James Connelly, co-founder and managing director of Fetch, rounds up the best mobile marketing from around the world. James has specialised in mobile media for most of his career so far, working in both London and Sydney. He launched Fetch, one of the first pure-play mobile marketing agencies in the UK, in 2009, aged 23. Today the agency’s clients include eBay and Hotels.com.
We’re all excited by ever more creative and innovative ways to tell consumers to buy this product or download that app. But if we’re only on a constant quest to find the most inventive route, more often than not, messages get lost, and consumers are left feeling bombarded by unsolicited content.

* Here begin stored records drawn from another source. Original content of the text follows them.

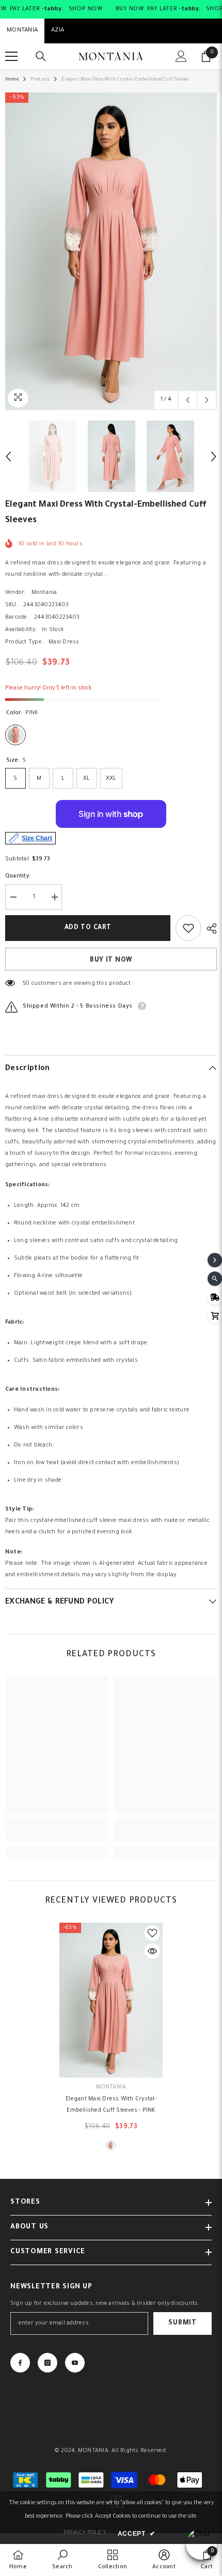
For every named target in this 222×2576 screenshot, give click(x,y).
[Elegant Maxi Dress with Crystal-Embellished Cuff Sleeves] (111, 2000)
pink (111, 2145)
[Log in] (181, 56)
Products (40, 80)
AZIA (57, 30)
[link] (56, 1835)
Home (12, 80)
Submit (182, 2323)
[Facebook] (20, 2363)
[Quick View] (152, 1951)
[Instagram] (47, 2363)
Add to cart (88, 928)
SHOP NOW (86, 9)
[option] (111, 251)
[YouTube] (75, 2363)
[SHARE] (209, 928)
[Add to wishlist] (188, 928)
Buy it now (111, 960)
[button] (188, 400)
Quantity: (18, 876)
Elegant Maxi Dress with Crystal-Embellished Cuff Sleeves (111, 2105)
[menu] (11, 56)
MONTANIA (22, 30)
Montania (44, 593)
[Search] (41, 56)
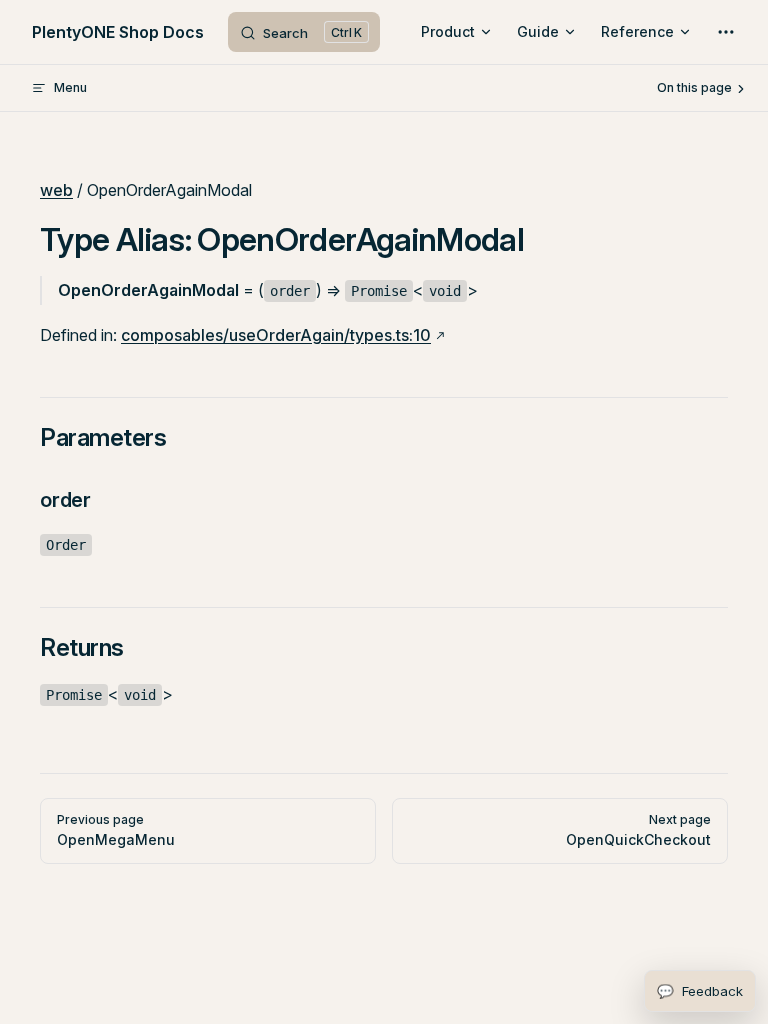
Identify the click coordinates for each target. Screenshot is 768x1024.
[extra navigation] (726, 32)
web (56, 190)
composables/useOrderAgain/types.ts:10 (276, 335)
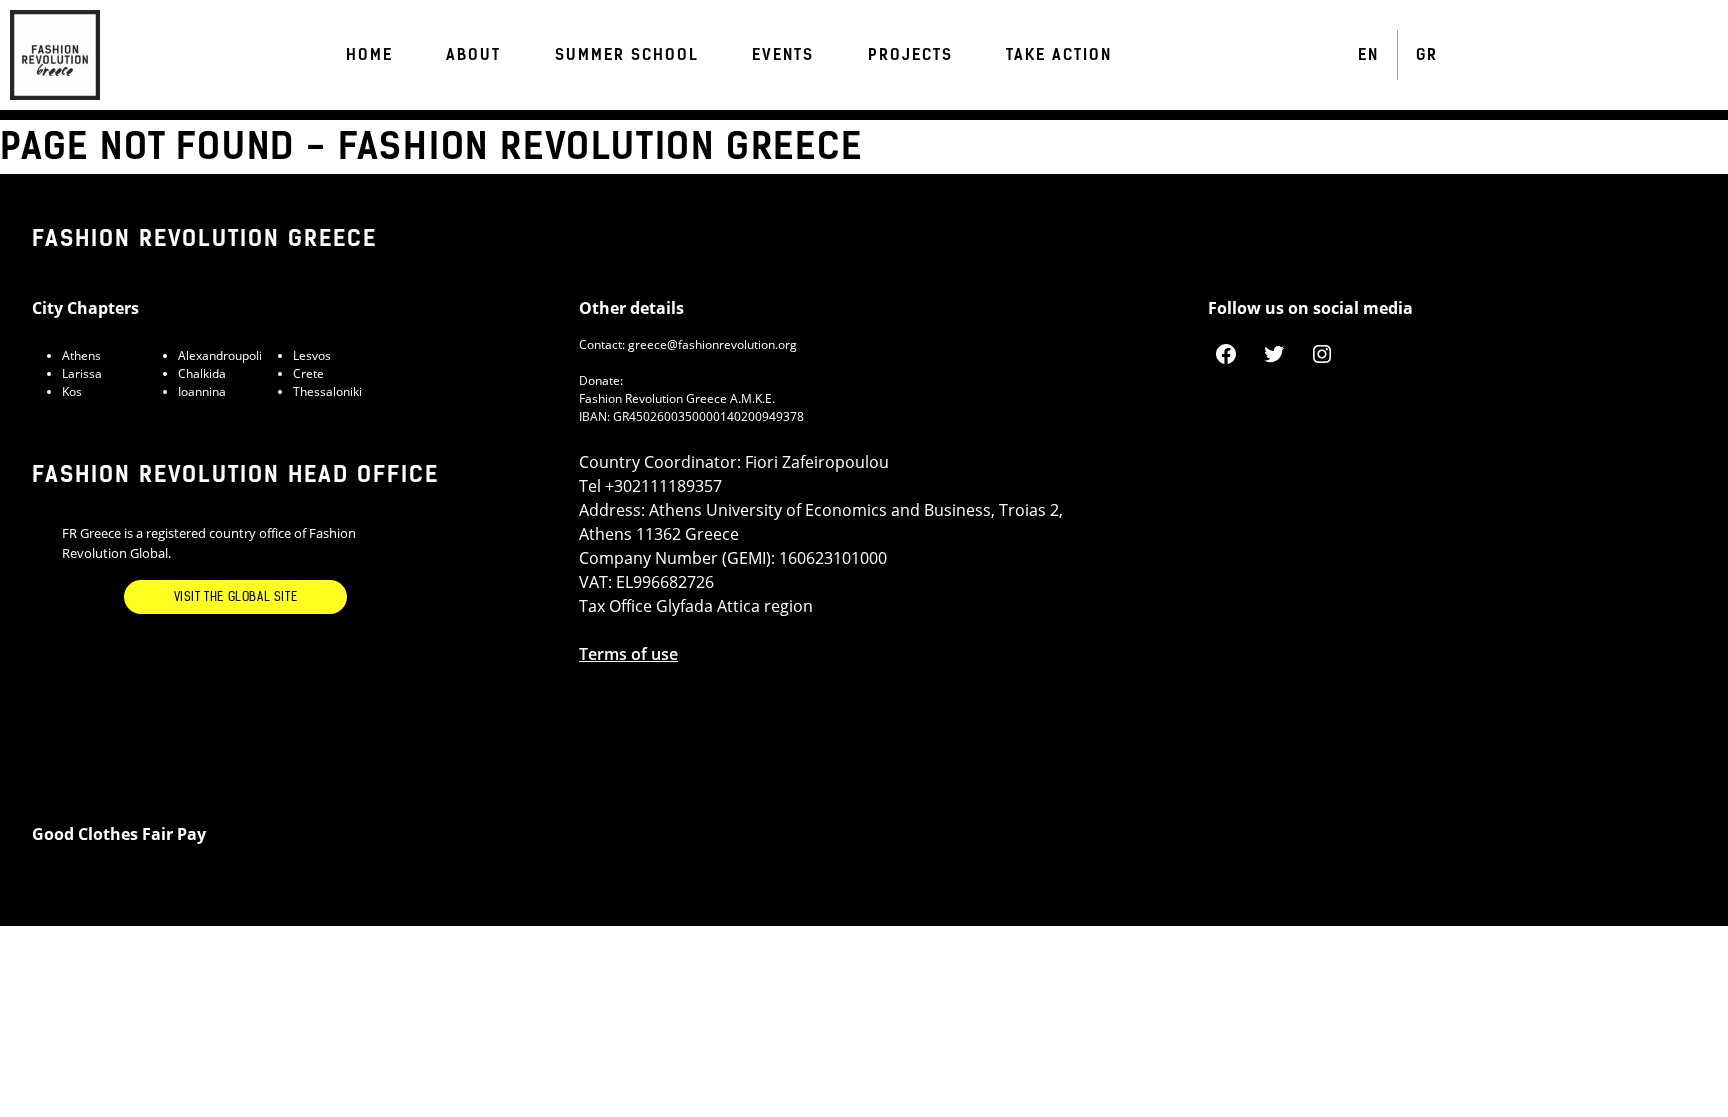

Often, in our mission for that download or sale, we think of the communication in terms of how they serve the brand, not the consumer.
Savvy brands are using the mobile channel to turn advertising into a service rather than an interruption. This type of branded utility ultimately creates a more intimate relationship with the end consumer by offering an additional product or service to make their life easier.
Audi has created the Start Stop app — a simple app which helps users save phone battery. It notifies users when it detects open apps that aren’t actively being used and sends users a notification to close it, making the phone, just like the Audi, more efficient. The app is being used to promote Audi’s stop-start technology, which automatically turns off the car’s engine when it is stopped and restarts it when the driver puts the car back in gear, ultimately making Audi’s more efficient. This strategy is useful for the app users and encourages them to associate Audi with efficiency, rather than simply serving an ad.
One of the most inconvenient aspects of e/mCommerce is the inability to see or try on a physical product before buying; in fact it is one of the strongest barriers to completing online purchases. Ikea is launching a mobile app that harnesses the power of augmented reality and allows consumers to virtually place furniture in their home. The app will allow customers to scan items straight from the printed or digital version of the Autumn 2014 catalogue and have them superimposed 3-dimensionally into any space. It will also allow a 360 degree view using the device sensors so consumers will be able to get a true feel for what that item will look like in their home prior to purchase.
The Nike+ training system is truly the holy grail of branded utility. Launched in 2006 the app was originally integrated with a small transmitter device attached to or embedded into a Nike shoe, allowing runners to easily track their running data. The app now includes social features so users can challenge friends or post running routes and progress on social media. However, the most recent version of the app, Nike+ Move, takes advantage of the iPhone 5S’s M7 motion coprocessor, which continuously records movement data from the phone, and turns your iPhone into an accelerometer, allowing a similar experience to the Nike FuelBand.